__Working data__
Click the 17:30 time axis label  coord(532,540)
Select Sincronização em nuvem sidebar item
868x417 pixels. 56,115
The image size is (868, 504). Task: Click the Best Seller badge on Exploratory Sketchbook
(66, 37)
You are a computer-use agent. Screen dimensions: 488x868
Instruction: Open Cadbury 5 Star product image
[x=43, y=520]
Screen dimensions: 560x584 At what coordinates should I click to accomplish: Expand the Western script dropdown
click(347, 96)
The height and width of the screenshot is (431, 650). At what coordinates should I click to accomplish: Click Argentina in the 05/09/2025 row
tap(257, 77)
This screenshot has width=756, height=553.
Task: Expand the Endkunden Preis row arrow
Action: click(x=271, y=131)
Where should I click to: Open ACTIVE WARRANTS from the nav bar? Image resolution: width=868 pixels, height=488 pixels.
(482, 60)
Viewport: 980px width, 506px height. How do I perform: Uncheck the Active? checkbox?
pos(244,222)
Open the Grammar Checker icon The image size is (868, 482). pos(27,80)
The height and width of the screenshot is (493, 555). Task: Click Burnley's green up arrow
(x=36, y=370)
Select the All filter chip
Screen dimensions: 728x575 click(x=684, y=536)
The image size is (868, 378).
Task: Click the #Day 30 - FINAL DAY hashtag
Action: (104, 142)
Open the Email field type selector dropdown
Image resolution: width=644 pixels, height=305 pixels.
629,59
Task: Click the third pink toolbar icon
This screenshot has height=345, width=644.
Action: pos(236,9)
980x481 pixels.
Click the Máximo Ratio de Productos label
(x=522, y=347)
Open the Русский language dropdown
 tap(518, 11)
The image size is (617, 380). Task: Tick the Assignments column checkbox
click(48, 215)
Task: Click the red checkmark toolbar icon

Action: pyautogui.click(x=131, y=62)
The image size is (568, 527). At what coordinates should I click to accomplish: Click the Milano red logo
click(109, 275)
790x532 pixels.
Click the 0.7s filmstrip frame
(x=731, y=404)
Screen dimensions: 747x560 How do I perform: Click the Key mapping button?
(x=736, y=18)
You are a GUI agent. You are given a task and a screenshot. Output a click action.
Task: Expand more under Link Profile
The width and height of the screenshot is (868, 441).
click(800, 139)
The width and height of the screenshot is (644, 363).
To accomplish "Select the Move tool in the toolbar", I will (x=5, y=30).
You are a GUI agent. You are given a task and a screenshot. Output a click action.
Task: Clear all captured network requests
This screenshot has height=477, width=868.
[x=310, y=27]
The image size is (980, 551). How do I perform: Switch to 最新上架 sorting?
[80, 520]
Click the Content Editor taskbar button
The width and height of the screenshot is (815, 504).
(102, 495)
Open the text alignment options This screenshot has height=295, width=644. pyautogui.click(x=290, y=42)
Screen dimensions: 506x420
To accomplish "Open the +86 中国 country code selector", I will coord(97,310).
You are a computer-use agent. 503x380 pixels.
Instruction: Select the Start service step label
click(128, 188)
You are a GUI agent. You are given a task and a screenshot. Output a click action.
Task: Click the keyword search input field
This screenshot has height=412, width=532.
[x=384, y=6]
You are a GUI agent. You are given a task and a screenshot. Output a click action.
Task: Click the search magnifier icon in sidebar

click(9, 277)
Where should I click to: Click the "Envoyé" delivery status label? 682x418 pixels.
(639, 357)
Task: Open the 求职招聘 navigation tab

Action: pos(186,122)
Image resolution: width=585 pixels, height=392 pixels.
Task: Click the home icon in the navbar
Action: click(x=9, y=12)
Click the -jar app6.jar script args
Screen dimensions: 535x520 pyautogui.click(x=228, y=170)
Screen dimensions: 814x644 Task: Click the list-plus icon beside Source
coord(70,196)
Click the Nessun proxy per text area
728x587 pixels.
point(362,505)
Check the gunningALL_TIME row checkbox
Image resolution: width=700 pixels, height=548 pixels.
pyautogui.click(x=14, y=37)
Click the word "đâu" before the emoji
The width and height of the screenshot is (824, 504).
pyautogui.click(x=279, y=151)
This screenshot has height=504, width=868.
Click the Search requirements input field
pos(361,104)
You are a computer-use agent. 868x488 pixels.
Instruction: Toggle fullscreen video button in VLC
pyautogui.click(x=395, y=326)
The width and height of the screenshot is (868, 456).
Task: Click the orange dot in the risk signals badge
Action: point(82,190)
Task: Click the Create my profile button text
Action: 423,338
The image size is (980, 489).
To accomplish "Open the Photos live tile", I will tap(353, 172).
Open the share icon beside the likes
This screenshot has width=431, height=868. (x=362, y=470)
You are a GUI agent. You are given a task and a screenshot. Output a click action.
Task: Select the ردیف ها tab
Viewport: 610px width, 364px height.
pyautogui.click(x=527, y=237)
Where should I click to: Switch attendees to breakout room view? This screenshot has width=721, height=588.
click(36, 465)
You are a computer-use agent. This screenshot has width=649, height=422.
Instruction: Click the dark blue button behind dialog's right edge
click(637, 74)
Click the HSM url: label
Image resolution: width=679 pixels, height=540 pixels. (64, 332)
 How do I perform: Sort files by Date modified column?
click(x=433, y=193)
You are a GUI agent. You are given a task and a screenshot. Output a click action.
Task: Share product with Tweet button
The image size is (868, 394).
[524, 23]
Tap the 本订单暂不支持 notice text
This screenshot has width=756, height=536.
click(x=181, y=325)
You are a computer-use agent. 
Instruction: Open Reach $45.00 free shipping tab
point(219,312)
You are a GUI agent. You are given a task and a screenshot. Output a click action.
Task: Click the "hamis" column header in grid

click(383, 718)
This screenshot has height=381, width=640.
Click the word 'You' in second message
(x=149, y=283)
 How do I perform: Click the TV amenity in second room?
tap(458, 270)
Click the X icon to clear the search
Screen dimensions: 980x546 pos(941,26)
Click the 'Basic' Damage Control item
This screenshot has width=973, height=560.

__What is expected__
When you have gone through the records above, say how many lines include the word "will", and write nothing besides that number.

__Solution to the exercise__
3